The Court, on June 26, 2006, entered the following Order:
On consideration of respondent's motion to set aside suspension directed by this Court's order dated April 26, 2006, which temporarily suspended respondent from the practice of law in the District of Columbia pursuant to D.C. Bar Rule XI, § 11(d) . . .; respondent's request for nunc pro tunc treatment; respondent's D.C. Bar Rule XI, § 14 affidavit; Bar Counsel's opposition; respondent's amended affidavit, and the letter from Bar Counsel dated May 23, 2006, advising the court that Bar Counsel does not oppose the lifting of respondent's interim suspension, it is
ORDERED that respondent's motion to set aside suspension by this Court's order dated April 26, 2006 is granted and the automatic interim suspension under Rule XI, § 11(d) is lifted, without prejudice to the authority of the Board . . . to recommend or the Court to impose, discipline different from or more substantial than that ordered in Virginia, as final discipline in the present proceeding. It is
FURTHER ORDERED that respondent's request for nunc pro tunc treatment is denied without prejudice to respondent raising the issue before the Board. . . .*fn10
B. Course of Virginia Disciplinary Proceedings
The disciplinary order of the Virginia Board was based upon an agreed disposition proposed by both the Virginia State Bar and Respondent that was "presented by teleconference for approval of the Virginia Board" on August 24, 2005. The Virginia Board's order, though formally entered on August 26, 2005, directs that Respondent's license "to practice law in the Commonwealth of Virginia be . . . suspended for sixty (60) days, effective August 24, 2005," the date of the hearing. See Order of Suspension of 60 days, appended as Attachment B to the Statement of Bar Counsel (emphasis added). Respondent was represented by counsel. The Virginia Board recited the facts upon which the Order was based and described the nature of Respondent's misconduct as violations of Virginia Rules of Professional Conduct 3.3(a)(1) (false statement to a tribunal), 3.3 (a)(4) (offer of evidence known to be false), 3.3(c) (failure to inform a tribunal of all material facts in an ex parte proceeding) and 3.5(f) (conduct intended to disrupt a tribunal).

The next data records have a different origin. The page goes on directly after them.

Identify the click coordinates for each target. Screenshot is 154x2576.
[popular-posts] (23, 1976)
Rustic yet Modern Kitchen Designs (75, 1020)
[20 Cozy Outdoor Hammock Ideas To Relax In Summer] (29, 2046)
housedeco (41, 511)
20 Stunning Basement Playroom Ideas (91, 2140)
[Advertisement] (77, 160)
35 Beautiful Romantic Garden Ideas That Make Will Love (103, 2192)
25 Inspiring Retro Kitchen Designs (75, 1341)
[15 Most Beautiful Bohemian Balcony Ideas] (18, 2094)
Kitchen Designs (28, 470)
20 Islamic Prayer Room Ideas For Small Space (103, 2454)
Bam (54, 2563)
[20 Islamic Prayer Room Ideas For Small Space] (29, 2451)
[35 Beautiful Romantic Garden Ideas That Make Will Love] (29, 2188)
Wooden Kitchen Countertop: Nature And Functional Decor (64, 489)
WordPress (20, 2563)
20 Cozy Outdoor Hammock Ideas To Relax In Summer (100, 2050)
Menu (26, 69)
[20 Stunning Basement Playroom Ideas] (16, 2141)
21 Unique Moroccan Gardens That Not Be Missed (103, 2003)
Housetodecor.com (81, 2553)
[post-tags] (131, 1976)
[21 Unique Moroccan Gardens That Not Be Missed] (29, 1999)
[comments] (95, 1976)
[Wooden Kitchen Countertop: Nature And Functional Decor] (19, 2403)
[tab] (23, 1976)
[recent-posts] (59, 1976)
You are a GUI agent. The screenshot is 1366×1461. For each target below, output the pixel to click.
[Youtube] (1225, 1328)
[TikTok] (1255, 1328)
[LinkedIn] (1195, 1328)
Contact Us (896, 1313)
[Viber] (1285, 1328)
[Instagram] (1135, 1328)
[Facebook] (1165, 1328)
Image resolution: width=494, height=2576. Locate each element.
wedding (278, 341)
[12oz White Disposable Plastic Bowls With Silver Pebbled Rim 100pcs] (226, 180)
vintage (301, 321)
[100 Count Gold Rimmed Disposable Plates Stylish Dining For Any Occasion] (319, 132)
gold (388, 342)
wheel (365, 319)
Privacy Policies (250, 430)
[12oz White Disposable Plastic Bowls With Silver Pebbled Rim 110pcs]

C. Misconduct Established in the Virginia Proceedings
The misconduct found in the Virginia disciplinary proceedings arose in connection with Respondent's legal representation of Joyce Spangler in an employment discrimination suit against Colonial Ophthalmology in the United States District Court for the Eastern District of Virginia, Newport News Division. Respondent filed the suit on September 5, 2002. On September 27, Ray Hogge, a lawyer who had been retained by Colonial to defend the suit, left a voice mail message for Respondent with his name, his client's name, and his telephone number. Three days later, Hogge wrote Respondent a letter confirming his representation of Colonial and offering to waive service of process. A little over a month later, on November 4, 2002, Hogge left another voice mail message for Respondent, this time requesting that Respondent agree to an extension of time for defendant's response to the complaint and asking if there was a settlement demand.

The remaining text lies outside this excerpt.